Les enfants du Liban

La situation des enfants a été largement ébranlée par les circonstances géopolitiques du pays, l’explosion du port de Beyrouth, la covid et la banque route du pays. Près de 80 % de la population libanaise vit en dessous du seuil de pauvreté. Il existe de grandes inégalités sociales, issues notamment des conflits récents. 95 % des biens appartiennent à seulement 5 % de la population. Cette pauvreté impacte souvent les plus faibles et prives malheureusement les enfants de tout accès à l’éducation et parfois les obliges à travailler avant l’âge légal (18 ans). Entre 10 % et 20% des enfants ne sont pas scolarisés. De plus, la qualité de l’enseignement et de ses structures, malgré l’effort récent du pays en la matière, laisse grandement à désirer.
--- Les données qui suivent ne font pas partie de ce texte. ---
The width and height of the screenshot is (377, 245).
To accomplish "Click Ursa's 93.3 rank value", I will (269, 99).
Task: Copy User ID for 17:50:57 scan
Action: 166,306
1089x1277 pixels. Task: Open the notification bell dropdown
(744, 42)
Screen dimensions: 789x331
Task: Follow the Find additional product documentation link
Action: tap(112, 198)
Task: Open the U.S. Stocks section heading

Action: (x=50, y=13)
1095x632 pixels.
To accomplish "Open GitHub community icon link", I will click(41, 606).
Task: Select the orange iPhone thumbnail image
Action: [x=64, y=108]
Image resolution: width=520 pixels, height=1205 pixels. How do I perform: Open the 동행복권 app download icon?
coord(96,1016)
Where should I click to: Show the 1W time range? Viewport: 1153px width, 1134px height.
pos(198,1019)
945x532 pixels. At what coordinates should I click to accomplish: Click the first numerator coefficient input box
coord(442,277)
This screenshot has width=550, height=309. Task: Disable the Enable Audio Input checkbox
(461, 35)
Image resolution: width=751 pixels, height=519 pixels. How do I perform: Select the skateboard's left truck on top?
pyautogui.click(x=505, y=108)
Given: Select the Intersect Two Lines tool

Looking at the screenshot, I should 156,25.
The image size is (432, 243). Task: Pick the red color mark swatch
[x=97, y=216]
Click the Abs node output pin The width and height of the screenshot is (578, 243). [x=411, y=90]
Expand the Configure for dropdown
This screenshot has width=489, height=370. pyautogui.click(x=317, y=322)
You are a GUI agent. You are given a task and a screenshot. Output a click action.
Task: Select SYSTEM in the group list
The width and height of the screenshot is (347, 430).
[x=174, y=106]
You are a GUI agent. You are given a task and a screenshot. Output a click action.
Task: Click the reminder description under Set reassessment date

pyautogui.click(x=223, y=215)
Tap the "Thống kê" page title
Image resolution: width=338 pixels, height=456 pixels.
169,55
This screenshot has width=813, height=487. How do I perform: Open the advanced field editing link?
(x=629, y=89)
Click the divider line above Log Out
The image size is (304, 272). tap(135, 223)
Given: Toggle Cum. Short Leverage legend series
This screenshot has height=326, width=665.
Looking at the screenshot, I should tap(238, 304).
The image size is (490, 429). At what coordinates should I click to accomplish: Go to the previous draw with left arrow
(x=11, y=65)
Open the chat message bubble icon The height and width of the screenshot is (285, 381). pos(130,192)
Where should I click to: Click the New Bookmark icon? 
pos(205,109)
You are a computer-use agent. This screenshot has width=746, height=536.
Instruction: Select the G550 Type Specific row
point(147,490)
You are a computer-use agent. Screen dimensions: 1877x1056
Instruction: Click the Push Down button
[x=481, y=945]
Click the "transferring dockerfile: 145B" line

Environ 7 % des enfants libanais sont obligés de travailler pour aider leur famille. Beaucoup de jeunes garçons sont employés pour des travaux agricoles, de métallurgie ou de menuiserie. Les conditions de travail sont cruelles et les enfants se tuent à la tâche pour un salaire de misère. La déflagration du 4 août 2020 -l’explosion du port de Beyrouth- qui était d’une puissance inouïe, n’a fait qu’exacerber les lacunes laissées par un gouvernement défaillant, et a signé de la sorte, la mise à mort du pays qui était déjà en train de sombrer dans le chaos à tous les niveaux. Enfants de la rue ou enfants-travailleurs, ils subissent, inéluctablement, aujourd’hui plus que jamais, les formes les plus hideuses et perverses de l’exploitation.